Metabarcoding, the analyses of single or multiple gene sequences of
PCR-amplified community samples, have been popular for studying
zooplankton diversities and compositions (e.g., Machida et al., 2009;
Lindeque et al., 2013). However, two significant concerns have been
raised regarding this approach. Firstly, PCR amplification bias is
expected to underestimate assessment of taxon abundance through
primer/template mismatches (Machida et al., 2009; Krehenwinkel et al.,
2017) or alternatively fail to detect taxa at all (Lopez et al., 2022a).
Secondly, using genomic DNA severely increases the chances of
contaminating downstream analyses with nuclear mitochondrial pseudogenes
(NUMTs) (Machida et al., 2009; 2021; Schultz and Hebert, 2021). These
NUMTs have been reported in many animal phyla (Bensasson et al., 2001;
Hazkani-Covo et al., 2010), and if amplified and sequenced, species
diversity assessments might be spuriously inflated (Song et al. 2008;
Machida et al., 2021; Machida and Lin, 2017; Schultz and Hebert, 2021).
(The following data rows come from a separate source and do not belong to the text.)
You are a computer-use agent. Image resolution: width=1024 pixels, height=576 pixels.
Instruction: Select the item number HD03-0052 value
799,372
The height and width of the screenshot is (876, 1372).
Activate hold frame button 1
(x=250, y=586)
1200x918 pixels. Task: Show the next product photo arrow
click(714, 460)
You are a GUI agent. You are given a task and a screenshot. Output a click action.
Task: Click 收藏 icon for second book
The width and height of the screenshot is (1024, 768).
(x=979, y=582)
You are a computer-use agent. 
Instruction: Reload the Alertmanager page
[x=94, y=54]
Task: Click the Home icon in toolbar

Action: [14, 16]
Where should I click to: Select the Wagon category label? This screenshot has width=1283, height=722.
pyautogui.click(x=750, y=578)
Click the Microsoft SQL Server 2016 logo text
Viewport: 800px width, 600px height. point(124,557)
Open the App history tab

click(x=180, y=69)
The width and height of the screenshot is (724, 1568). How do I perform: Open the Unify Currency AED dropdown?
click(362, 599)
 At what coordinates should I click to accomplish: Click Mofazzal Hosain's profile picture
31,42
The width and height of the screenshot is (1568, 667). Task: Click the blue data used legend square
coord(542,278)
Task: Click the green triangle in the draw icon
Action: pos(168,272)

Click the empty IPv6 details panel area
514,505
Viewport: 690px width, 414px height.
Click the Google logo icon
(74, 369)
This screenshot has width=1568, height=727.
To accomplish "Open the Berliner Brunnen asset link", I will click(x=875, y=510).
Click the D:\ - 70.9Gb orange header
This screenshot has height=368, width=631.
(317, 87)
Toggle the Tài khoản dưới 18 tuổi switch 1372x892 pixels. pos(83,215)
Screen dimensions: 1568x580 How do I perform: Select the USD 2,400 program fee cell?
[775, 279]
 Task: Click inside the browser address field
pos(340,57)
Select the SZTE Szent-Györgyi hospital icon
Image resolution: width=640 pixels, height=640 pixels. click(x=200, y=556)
Metatranscriptomics, which relies on shotgun sequencing of mRNA/total
RNA templates from community samples, has recently been introduced to
study zooplankton diversities and compositions (Lenz et al., 2020; Lopez
et al., 2022a; 2022b; Machida et al., 2021). This approach has the
advantage of avoiding issues associated with PCR bias and pseudogene
contamination, as (i) PCR amplification of target genes is not required
for the analyses and (ii) the majority of pseudogenes are not
transcribed and processed to functional mature RNAs (Pink and Carter,
2013).
Coral reefs form some of the Earth’s most diverse ecosystems (Knowlton
et al., 2010). A large portion of the primary production in these
ecosystems are derived from photosynthetic algae symbionts. In contrast,
the pelagic system (water column) is supported by classical and
microbial food webs of drifting organisms, a role largely overlooked in
classical ecology surveys (Nakajima et al., 2008; 2009; 2014).
Zooplankton play a key role in energy and nutrient transfer to higher
trophic levels by creating a link between small producers and large
consumers (Nakajima et al., 2017).
In the present study, we use metatranscriptomics to
investigate the spatial and temporal dynamics of zooplankton diversity
over a tropical coral reef ecosystem. We observed a clear pattern of
change in the degree of species compositional homogeneity through the
different size fractions, with higher/lower homogeneity in
smaller/larger zooplankton compositions. These observations indicate
that sizes may mediate shifts in the role of dispersal in the
zooplankton community assembly process.